In this piece, following what is becoming a standard format for the WEA Newsletter, he answers four questions posed by Stuart Birks.

Q.1 What led you to become a critic of mainstream economics?

My undergraduate degree (awarded in 1968) was in mathematics and philosophy. But I also started reading texts in economics. I have always been critical of key parts of mainstream theory. I was inspired from the beginning by critical writers, including at first Karl Marx, John Maynard Keynes, Piero Sraffa and Joan Robinson. But I took mainstream economics seriously and I tried to understand its core arguments and concepts.

I did not see the problem with mainstream economic theory as primarily one of policy. I learned that the neoclassical framework was quite adaptable, and could lead to different policy conclusions. For example, Pigovian neoclassical exponents of ‘market failure’ supported substantial state intervention. But Chicago-style neoclassical economics were more in favour of free markets. Furthermore, neoclassical theorists such as Oskar Lange, Jon Elster and John Roemer proposed socialist policies.

The fundamental problems lay elsewhere. I can remember being concerned about basic assumptions in both micro and macro. Macroeconomics models around 1970 were very crude. I experimented with some models of my own and I discovered (what we would call now) chaotic effects. With non-linear equations it is possible that the model becomes so sensitive to initial conditions that it becomes unpredictable. Chaos theory had not yet become popular and I lacked the ideas and confidence to explore this further in formal terms. Instead I became enduringly sceptical of the possibility of using models to predict outcomes in economics.

My scepticism spread to heterodox as well as mainstream models. Some Post Keynesian economists – with important exceptions such as George Shackle – were also devoted to the task of prediction. From my naïve belief in the 1960s that prediction was the Holy Grail, by the mid-1970s I took the view that economic systems were generally too complex to forecast. Instead the primary task for economists was to understand how the economic system functioned. It was more about explanation than prediction. Mainstream macroeconomics is now much more sophisticated than it was in the 1970s, but it still tries to ape its own image of physics and focus on prediction.

Disenchantment with most mainstream and many non-mainstream models diverted me into microeconomics. From the beginning I felt uneasy about the mainstream assumption of utility-maximizing ‘rational economic man’. One of my first concerns was that it seemed like an ex post rationalisation of behaviour, rather than its causal explanation. A remark by Joan Robinson in her Economic Philosophy (1964) impressed me. She wrote that utility was a concept of ‘impregnable circularity; utility is the quality in commodities that makes individuals want to buy them, and the fact that individuals want to buy them shows that they have utility.’
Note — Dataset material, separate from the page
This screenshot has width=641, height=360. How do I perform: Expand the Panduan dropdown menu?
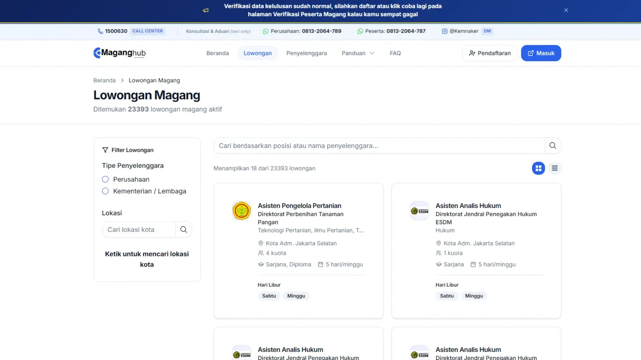(x=358, y=53)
But I looked further into her work and that of other Post Keynesians and found very few attempts to develop an alternative account of human motivation to replace textbook utility-maximization. The writings of Marx were also of relatively little help in this regard. Keynes had a few psychological insights; he used terms such as ‘animal spirits’, and emphasized the uncertain nature of much decision-making. This underlined the limits of formal modelling but it did not constitute an adequate alternative theory of human motivation. Although much in Post Keynesian economics is of value, and I still regard myself as a kind of Keynesian when it comes to macro issues, its failure to develop an adequate alternative micro led me in a different direction.

In the late 1970s I came across the work of Herbert Simon, who was awarded the Nobel Prize in Economics in 1978. I found his work engaging and important. He has remained an enduring influence. But his consideration of the social, cultural and institutional context of decision-making was underdeveloped. I thought that institutions were important, and I was looking for something more.

In the early 1980s I began reading the works of Thorstein Veblen and other original American institutionalists. Among the many attractive features of Veblen’s writing were his critiques of utilitity maximisation and his use of alternative, Darwin-inspired psychological theories from William James and others. I also studied works in evolutionary economics by Richard Nelson and Sidney Winter, and new institutionalists such as Ronald Coase and Oliver Williamson. Also Friedrich Hayek’s emphasis on problems of knowledge had an impact on my thinking. By the publication of my Economics and Institutions book in 1988 I regarded myself as an institutional and evolutionary economist.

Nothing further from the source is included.